Thanks for asking. :cheers:
-Dixie
 
I am sorry that u had to go thru that. :hug:

It seems like the teachers didnt know what was the best for u and your friends if they kept trying to integrate u all. I do not like teachers like that. Leave the children be and let them discover their own identity rather than forcing it on them. :roll:

:ty:

You are right about the teachers at the PHU. I was really disapointed about their attitude and not teaching any signing. It was my first experience with the oralist method. They wrote in my report that I was mixing with the younger (deaf) students too much and should have friends of my own age but I've always spent most of my time alone so my folks were glad for me to have any friends. The age differance is simply irevelant.
 
:ty:

You are right about the teachers at the PHU. I was really disapointed about their attitude and not teaching any signing. It was my first experience with the oralist method. They wrote in my report that I was mixing with the younger (deaf) students too much and should have friends of my own age but I've always spent most of my time alone so my folks were glad for me to have any friends. The age differance is simply irevelant.
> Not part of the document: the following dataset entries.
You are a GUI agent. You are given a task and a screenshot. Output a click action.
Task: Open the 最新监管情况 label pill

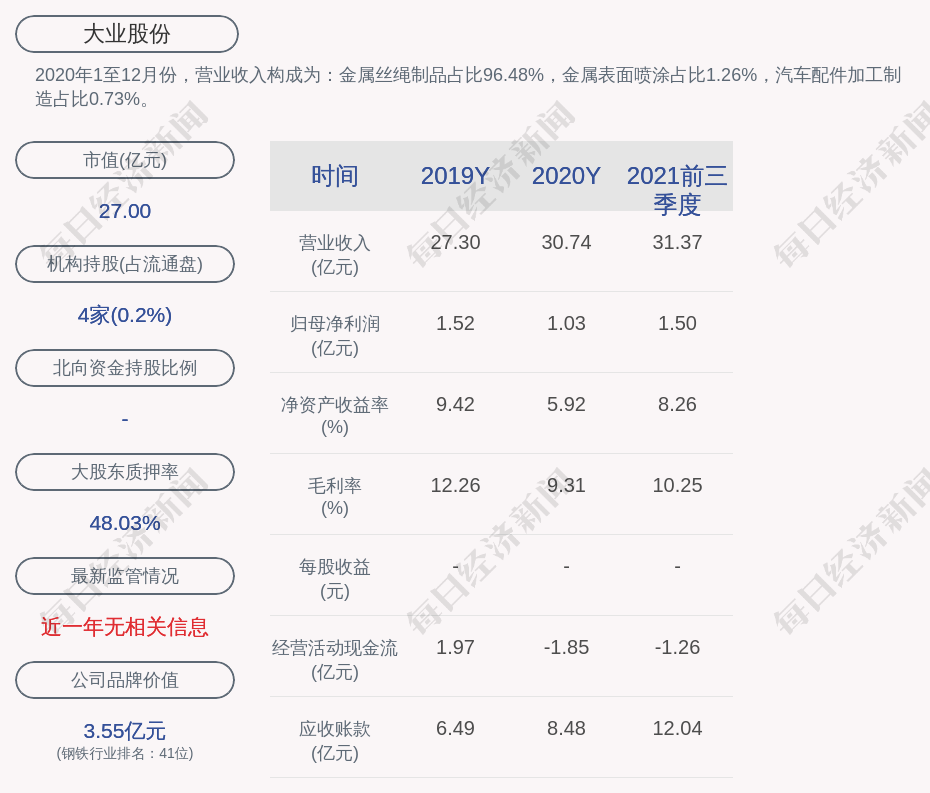pyautogui.click(x=125, y=576)
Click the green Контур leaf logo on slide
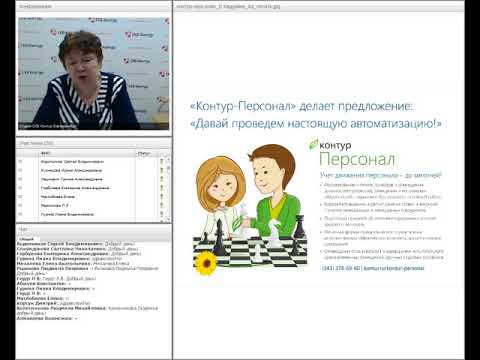480x360 pixels. tap(313, 144)

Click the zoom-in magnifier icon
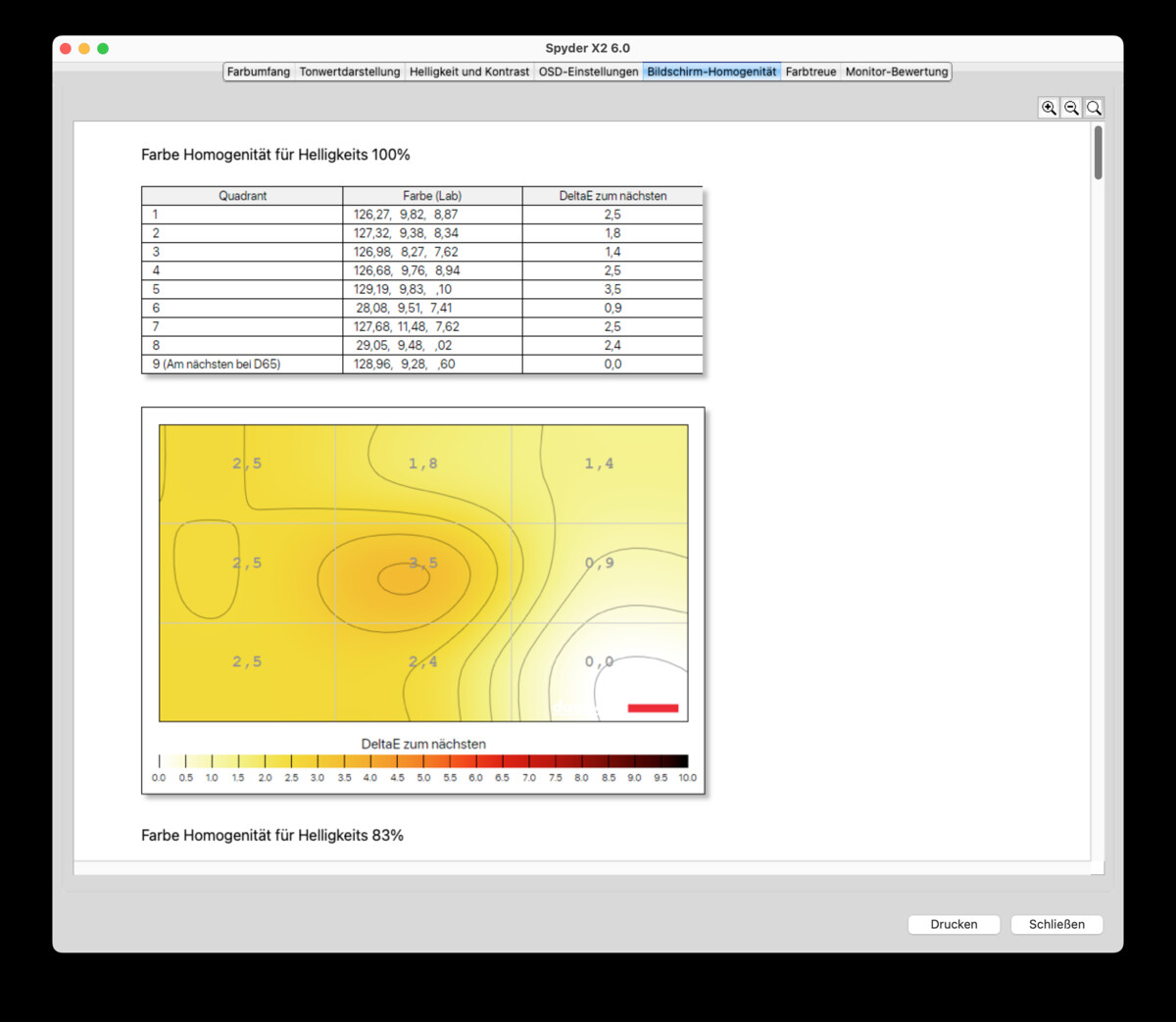click(x=1049, y=108)
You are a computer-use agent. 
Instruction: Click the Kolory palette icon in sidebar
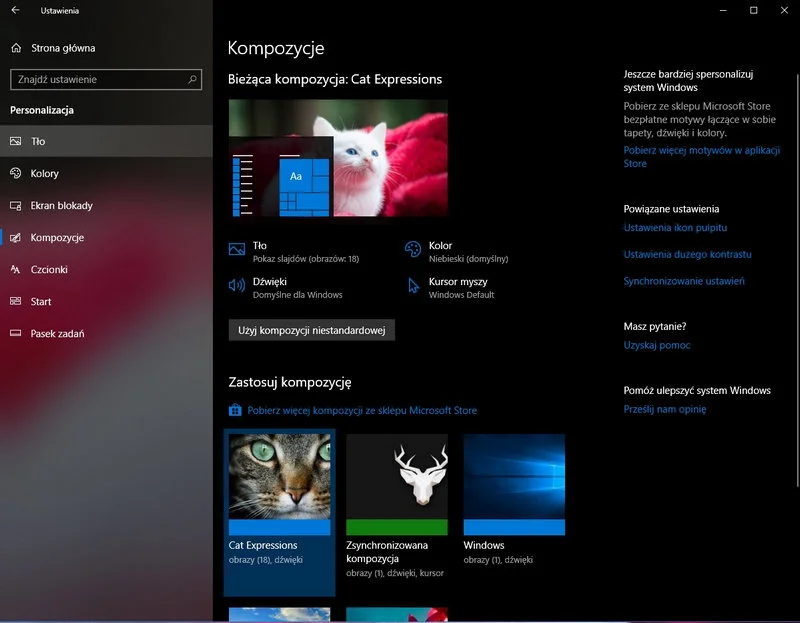coord(16,174)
Geez! That's even worse than what my teachers wrote in my report cards. They wrote that I needed to improve my attention in class and that I had problems with day dreaming. Hello! The teachers would walk around the room yapping away and I couldnt understand them so I just analyzed the posters, the walls, the ceiling, and the other students. I got yelled at soo many times for that. I didn't understand my needs so of course, I took their word for it and my self esteem went down cuz I believed that I had attention problems. :pissed:

That's why I am wary of deaf children today being mainstreamed...too many public school teachers really do not know how nor understand the needs of deaf or deafblind children. Parents say that it is better for their children to be mainstreamed fully but most parents themselves don't know much about deaf education either. Even myself, who grew up deaf, didn't know much about deaf education before grad school.
There r so many issues to think about when educating deaf or deafblind children. I know almost nothing about teaching deaf-blind children so to say this or that on how to teach them would make me a hypocrate.
If I get a deaf-blind student, I will seek advice from people who have knowledge about their needs first.